BEGIN Data provided
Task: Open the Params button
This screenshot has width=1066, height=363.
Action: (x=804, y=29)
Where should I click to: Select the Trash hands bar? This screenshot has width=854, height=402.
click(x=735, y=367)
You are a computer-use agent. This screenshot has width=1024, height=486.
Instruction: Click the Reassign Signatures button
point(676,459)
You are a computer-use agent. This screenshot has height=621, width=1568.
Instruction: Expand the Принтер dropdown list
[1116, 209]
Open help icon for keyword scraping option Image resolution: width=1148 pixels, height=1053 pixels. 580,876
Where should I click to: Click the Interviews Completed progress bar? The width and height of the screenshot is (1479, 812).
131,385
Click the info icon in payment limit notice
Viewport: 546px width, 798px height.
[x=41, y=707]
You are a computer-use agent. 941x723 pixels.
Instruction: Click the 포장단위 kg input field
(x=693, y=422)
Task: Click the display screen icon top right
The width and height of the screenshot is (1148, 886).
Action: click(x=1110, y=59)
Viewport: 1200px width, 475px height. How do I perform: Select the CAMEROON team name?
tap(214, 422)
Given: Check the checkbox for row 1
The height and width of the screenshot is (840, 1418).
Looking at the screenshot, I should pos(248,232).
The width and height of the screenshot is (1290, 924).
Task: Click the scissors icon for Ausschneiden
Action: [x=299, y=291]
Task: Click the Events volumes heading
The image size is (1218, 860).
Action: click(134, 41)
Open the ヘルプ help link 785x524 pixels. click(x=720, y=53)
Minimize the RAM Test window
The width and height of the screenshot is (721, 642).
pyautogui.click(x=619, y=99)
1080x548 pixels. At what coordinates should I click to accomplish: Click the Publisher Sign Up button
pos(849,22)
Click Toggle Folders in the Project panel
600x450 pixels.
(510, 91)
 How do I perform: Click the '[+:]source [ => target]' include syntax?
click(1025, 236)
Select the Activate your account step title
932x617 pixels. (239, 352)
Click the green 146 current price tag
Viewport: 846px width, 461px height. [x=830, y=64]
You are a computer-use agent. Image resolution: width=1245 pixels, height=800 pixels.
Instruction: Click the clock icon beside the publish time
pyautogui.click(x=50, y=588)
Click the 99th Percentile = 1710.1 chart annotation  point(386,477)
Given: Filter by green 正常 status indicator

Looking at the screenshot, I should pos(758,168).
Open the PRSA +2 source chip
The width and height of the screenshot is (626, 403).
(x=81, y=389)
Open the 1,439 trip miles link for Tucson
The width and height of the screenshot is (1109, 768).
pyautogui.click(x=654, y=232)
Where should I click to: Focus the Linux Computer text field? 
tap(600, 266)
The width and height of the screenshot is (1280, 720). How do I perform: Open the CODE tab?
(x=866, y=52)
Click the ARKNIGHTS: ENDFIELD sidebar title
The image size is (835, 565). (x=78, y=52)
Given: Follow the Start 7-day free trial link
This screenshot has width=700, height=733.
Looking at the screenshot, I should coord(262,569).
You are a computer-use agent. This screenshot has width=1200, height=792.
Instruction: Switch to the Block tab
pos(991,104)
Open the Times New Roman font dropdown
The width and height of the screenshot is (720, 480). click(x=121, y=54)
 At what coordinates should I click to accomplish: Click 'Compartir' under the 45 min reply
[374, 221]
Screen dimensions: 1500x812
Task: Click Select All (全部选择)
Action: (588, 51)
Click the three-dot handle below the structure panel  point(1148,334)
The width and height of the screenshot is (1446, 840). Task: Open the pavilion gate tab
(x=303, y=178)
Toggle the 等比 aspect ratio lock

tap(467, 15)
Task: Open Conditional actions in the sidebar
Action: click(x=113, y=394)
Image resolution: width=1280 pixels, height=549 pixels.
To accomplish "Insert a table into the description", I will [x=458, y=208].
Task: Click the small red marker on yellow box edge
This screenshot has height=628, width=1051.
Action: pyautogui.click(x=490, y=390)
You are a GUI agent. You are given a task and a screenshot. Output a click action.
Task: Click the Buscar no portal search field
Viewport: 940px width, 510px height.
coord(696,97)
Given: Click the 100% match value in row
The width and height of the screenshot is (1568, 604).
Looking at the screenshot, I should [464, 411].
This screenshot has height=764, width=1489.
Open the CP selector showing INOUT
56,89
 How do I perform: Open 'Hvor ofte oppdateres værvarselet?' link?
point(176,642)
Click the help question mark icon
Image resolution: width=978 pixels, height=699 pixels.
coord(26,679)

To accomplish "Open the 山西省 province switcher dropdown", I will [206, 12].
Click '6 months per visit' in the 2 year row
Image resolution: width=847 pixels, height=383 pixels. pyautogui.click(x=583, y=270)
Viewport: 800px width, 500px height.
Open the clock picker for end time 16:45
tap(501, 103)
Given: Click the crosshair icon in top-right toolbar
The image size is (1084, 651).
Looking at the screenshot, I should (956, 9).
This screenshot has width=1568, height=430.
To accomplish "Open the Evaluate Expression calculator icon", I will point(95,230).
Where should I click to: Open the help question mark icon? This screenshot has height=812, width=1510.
END Data provided
Problem description
Transcribe the records from their first line. Stop after the line with "Given: Check the checkbox for row 1", including it.

Response area
Task: Open the Params button
This screenshot has width=1066, height=363.
Action: (x=804, y=29)
Where should I click to: Select the Trash hands bar? This screenshot has width=854, height=402.
click(x=735, y=367)
You are a computer-use agent. This screenshot has width=1024, height=486.
Instruction: Click the Reassign Signatures button
point(676,459)
You are a computer-use agent. This screenshot has height=621, width=1568.
Instruction: Expand the Принтер dropdown list
[1116, 209]
Open help icon for keyword scraping option Image resolution: width=1148 pixels, height=1053 pixels. 580,876
Where should I click to: Click the Interviews Completed progress bar? The width and height of the screenshot is (1479, 812).
131,385
Click the info icon in payment limit notice
Viewport: 546px width, 798px height.
[x=41, y=707]
You are a computer-use agent. 941x723 pixels.
Instruction: Click the 포장단위 kg input field
(x=693, y=422)
Task: Click the display screen icon top right
The width and height of the screenshot is (1148, 886).
Action: click(x=1110, y=59)
Viewport: 1200px width, 475px height. How do I perform: Select the CAMEROON team name?
tap(214, 422)
Given: Check the checkbox for row 1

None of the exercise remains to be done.